___ Data shown

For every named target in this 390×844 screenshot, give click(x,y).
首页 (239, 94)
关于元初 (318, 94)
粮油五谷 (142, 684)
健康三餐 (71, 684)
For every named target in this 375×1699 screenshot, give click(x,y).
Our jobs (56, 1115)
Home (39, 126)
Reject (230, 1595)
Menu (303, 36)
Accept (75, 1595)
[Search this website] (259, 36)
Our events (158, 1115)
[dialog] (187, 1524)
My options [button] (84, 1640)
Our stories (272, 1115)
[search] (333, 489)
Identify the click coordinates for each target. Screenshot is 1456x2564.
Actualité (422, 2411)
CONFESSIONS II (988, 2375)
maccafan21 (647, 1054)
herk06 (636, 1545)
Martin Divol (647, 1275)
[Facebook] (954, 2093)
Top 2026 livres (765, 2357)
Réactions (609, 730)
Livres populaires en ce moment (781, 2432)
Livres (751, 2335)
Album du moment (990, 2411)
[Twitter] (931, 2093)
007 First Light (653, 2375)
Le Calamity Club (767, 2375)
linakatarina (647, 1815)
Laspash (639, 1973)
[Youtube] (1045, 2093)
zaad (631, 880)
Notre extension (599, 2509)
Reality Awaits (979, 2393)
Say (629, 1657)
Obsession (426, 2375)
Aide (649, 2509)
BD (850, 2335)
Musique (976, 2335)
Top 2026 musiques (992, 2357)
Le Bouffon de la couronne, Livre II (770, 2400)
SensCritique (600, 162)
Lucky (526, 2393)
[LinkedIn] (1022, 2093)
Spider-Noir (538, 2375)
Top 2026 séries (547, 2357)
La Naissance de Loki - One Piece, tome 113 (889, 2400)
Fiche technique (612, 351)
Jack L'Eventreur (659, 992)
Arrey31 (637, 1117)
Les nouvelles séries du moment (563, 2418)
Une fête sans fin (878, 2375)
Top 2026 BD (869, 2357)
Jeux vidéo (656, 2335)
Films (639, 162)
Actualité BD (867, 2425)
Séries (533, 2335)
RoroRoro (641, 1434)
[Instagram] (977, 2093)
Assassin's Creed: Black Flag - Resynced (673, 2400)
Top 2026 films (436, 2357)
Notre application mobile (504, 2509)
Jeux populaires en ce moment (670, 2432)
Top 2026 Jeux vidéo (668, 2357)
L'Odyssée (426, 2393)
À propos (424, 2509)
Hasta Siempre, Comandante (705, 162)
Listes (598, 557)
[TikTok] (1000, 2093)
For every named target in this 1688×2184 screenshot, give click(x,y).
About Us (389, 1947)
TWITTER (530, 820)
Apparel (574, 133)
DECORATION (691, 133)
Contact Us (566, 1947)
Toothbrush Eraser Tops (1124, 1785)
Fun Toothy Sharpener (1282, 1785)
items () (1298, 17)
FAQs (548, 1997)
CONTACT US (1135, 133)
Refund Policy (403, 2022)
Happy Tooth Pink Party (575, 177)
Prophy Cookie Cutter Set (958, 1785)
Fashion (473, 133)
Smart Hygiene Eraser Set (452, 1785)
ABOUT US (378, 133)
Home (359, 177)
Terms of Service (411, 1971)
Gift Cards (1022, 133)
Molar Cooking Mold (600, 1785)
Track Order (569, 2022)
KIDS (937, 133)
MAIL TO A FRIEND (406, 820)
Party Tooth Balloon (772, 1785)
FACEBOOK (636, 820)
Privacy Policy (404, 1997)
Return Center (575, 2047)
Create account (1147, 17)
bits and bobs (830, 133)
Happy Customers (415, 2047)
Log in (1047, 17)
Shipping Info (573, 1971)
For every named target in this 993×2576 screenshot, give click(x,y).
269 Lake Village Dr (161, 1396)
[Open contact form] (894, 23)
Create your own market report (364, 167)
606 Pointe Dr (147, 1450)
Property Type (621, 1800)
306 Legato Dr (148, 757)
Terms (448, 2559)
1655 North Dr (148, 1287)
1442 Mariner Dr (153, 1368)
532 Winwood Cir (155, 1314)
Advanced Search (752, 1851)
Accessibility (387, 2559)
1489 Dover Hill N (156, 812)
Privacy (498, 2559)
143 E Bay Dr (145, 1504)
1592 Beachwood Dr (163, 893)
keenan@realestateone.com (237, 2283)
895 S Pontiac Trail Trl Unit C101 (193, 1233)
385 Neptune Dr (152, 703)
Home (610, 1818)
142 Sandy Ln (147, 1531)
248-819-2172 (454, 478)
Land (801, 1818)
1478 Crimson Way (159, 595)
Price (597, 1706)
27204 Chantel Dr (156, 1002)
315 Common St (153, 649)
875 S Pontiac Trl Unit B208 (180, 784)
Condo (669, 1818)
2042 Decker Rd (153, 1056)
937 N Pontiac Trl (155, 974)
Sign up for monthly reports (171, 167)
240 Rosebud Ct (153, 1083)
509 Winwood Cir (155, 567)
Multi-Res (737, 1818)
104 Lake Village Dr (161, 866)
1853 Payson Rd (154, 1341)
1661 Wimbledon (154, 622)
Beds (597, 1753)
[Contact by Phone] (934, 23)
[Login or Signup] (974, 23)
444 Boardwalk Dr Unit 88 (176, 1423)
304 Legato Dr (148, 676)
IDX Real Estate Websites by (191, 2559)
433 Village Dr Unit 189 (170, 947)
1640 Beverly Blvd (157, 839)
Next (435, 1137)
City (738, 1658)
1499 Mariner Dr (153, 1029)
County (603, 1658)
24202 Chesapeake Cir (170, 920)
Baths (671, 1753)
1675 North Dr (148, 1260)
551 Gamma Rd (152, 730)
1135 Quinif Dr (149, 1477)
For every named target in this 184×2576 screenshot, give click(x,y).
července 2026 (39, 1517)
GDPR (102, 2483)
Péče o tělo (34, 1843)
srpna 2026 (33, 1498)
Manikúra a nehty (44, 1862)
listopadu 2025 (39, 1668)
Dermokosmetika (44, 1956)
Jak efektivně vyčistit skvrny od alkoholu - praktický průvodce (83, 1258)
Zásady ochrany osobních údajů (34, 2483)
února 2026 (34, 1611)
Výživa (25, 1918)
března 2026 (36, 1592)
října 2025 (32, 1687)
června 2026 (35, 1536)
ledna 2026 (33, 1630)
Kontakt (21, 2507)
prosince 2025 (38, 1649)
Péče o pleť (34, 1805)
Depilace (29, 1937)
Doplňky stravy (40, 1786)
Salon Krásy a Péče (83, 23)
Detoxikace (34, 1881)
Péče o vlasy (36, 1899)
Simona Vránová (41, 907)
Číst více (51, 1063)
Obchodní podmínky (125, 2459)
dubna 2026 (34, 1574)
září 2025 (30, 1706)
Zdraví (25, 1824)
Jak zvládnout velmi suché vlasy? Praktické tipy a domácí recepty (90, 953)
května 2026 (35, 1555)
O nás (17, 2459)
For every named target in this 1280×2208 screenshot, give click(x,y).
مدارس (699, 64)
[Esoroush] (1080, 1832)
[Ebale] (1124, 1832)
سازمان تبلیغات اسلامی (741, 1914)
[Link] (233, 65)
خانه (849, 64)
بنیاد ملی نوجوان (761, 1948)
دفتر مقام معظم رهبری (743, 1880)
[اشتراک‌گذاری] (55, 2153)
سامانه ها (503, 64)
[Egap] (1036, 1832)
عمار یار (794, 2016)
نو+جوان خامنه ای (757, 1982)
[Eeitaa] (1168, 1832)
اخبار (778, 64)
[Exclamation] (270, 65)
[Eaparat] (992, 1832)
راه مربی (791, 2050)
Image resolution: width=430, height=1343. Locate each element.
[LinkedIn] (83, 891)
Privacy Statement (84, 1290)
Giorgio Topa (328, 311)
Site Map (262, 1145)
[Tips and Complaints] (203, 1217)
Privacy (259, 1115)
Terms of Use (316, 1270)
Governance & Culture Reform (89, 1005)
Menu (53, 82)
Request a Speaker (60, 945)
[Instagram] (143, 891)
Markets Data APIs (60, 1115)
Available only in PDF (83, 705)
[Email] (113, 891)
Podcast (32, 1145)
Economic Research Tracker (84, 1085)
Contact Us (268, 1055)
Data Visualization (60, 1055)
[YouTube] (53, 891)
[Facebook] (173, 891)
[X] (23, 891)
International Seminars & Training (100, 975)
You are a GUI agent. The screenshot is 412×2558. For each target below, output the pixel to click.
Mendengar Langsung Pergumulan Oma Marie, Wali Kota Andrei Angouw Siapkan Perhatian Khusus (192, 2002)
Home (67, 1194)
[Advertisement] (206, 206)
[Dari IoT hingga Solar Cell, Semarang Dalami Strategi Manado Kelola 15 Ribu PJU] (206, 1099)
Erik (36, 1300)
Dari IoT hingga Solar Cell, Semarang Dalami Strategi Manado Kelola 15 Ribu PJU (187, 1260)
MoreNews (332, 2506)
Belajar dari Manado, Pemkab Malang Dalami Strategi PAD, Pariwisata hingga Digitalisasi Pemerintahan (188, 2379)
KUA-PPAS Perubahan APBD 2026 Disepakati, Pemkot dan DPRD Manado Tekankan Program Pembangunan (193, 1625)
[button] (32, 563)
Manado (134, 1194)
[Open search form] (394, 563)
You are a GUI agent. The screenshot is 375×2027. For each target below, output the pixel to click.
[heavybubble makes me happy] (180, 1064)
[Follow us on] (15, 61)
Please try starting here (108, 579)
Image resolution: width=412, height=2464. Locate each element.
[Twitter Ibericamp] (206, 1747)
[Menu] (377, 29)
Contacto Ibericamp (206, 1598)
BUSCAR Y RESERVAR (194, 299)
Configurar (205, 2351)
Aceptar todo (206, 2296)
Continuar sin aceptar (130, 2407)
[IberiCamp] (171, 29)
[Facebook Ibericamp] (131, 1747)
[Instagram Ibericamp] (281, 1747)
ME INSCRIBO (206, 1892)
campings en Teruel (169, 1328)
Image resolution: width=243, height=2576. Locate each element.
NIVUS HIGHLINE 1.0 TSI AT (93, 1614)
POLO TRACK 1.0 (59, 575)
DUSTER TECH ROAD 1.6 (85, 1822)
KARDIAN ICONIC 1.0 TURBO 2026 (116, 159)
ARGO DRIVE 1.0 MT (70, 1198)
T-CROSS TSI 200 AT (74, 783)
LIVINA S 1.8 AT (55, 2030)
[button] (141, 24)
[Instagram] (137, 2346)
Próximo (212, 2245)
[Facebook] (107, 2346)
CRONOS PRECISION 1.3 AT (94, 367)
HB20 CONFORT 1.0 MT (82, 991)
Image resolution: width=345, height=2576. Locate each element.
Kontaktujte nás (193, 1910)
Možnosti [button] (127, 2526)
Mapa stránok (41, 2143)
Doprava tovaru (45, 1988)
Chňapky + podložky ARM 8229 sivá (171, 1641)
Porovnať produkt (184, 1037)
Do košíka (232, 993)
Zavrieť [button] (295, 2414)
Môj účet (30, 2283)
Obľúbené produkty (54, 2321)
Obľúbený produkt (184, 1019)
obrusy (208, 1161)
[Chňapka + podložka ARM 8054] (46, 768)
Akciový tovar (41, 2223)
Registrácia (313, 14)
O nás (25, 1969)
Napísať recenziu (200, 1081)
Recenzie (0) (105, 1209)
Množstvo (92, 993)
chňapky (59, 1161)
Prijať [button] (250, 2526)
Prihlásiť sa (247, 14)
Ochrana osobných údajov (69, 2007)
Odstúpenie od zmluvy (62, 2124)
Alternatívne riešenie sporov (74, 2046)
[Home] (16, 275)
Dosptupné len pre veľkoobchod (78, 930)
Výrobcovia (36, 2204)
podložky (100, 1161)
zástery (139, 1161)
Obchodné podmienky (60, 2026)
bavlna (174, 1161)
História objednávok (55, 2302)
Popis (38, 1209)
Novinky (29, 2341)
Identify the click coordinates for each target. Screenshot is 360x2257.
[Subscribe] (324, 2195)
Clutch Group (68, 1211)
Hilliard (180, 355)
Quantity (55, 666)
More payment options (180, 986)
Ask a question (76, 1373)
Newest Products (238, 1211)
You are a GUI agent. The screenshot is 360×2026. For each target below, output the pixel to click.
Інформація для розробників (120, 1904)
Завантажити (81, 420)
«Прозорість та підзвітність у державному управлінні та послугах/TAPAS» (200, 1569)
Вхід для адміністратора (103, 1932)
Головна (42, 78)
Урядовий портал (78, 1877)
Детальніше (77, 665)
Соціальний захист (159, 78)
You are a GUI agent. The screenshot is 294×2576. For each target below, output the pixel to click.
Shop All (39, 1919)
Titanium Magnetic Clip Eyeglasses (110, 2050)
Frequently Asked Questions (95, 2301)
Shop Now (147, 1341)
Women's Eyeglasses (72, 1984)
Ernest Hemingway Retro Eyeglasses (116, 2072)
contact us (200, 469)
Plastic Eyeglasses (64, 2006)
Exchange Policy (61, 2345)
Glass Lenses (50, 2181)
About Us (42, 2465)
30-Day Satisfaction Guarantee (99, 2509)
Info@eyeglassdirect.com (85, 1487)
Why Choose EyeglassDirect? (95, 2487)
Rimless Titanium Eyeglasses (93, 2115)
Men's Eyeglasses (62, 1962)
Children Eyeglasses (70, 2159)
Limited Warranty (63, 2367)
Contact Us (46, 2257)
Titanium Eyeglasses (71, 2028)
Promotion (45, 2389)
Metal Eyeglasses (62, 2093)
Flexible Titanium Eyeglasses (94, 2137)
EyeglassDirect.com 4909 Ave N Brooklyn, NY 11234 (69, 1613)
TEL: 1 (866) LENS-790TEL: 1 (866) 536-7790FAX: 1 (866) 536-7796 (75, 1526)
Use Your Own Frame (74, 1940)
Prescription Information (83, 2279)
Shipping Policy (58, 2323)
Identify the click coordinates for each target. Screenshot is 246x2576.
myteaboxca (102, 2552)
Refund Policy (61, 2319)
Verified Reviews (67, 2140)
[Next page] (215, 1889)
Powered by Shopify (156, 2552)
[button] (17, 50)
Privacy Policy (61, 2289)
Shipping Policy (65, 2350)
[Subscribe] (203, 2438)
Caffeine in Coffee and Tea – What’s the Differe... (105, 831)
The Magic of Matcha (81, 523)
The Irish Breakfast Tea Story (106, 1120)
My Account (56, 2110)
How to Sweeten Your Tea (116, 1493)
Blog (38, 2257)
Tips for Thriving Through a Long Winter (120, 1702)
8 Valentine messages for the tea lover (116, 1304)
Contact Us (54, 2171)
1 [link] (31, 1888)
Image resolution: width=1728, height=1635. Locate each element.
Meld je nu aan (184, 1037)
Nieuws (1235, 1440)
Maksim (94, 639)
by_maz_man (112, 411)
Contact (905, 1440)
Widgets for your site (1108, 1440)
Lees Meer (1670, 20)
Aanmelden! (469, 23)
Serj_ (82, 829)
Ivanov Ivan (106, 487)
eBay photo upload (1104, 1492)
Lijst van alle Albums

______

* _Exercise prompt_
Please make an exact copy of the lines above from the line with "[IberiCamp] (171, 29)" through the line with "Соціальний захист (159, 78)", both ends included.

* _Exercise answer_
[IberiCamp] (171, 29)
[Facebook Ibericamp] (131, 1747)
[Instagram Ibericamp] (281, 1747)
ME INSCRIBO (206, 1892)
campings en Teruel (169, 1328)
Image resolution: width=243, height=2576. Locate each element.
NIVUS HIGHLINE 1.0 TSI AT (93, 1614)
POLO TRACK 1.0 (59, 575)
DUSTER TECH ROAD 1.6 (85, 1822)
KARDIAN ICONIC 1.0 TURBO 2026 (116, 159)
ARGO DRIVE 1.0 MT (70, 1198)
T-CROSS TSI 200 AT (74, 783)
LIVINA S 1.8 AT (55, 2030)
[button] (141, 24)
[Instagram] (137, 2346)
Próximo (212, 2245)
[Facebook] (107, 2346)
CRONOS PRECISION 1.3 AT (94, 367)
HB20 CONFORT 1.0 MT (82, 991)
Image resolution: width=345, height=2576. Locate each element.
Kontaktujte nás (193, 1910)
Možnosti [button] (127, 2526)
Mapa stránok (41, 2143)
Doprava tovaru (45, 1988)
Chňapky + podložky ARM 8229 sivá (171, 1641)
Porovnať produkt (184, 1037)
Do košíka (232, 993)
Zavrieť [button] (295, 2414)
Môj účet (30, 2283)
Obľúbené produkty (54, 2321)
Obľúbený produkt (184, 1019)
obrusy (208, 1161)
[Chňapka + podložka ARM 8054] (46, 768)
Akciový tovar (41, 2223)
Registrácia (313, 14)
O nás (25, 1969)
Napísať recenziu (200, 1081)
Recenzie (0) (105, 1209)
Množstvo (92, 993)
chňapky (59, 1161)
Prijať [button] (250, 2526)
Prihlásiť sa (247, 14)
Ochrana osobných údajov (69, 2007)
Odstúpenie od zmluvy (62, 2124)
Alternatívne riešenie sporov (74, 2046)
[Home] (16, 275)
Dosptupné len pre veľkoobchod (78, 930)
Výrobcovia (36, 2204)
podložky (100, 1161)
zástery (139, 1161)
Obchodné podmienky (60, 2026)
bavlna (174, 1161)
História objednávok (55, 2302)
Popis (38, 1209)
Novinky (29, 2341)
Identify the click coordinates for each target. Screenshot is 360x2257.
[Subscribe] (324, 2195)
Clutch Group (68, 1211)
Hilliard (180, 355)
Quantity (55, 666)
More payment options (180, 986)
Ask a question (76, 1373)
Newest Products (238, 1211)
You are a GUI agent. The screenshot is 360×2026. For each target below, output the pixel to click.
Інформація для розробників (120, 1904)
Завантажити (81, 420)
«Прозорість та підзвітність у державному управлінні та послугах/TAPAS» (200, 1569)
Вхід для адміністратора (103, 1932)
Головна (42, 78)
Урядовий портал (78, 1877)
Детальніше (77, 665)
Соціальний захист (159, 78)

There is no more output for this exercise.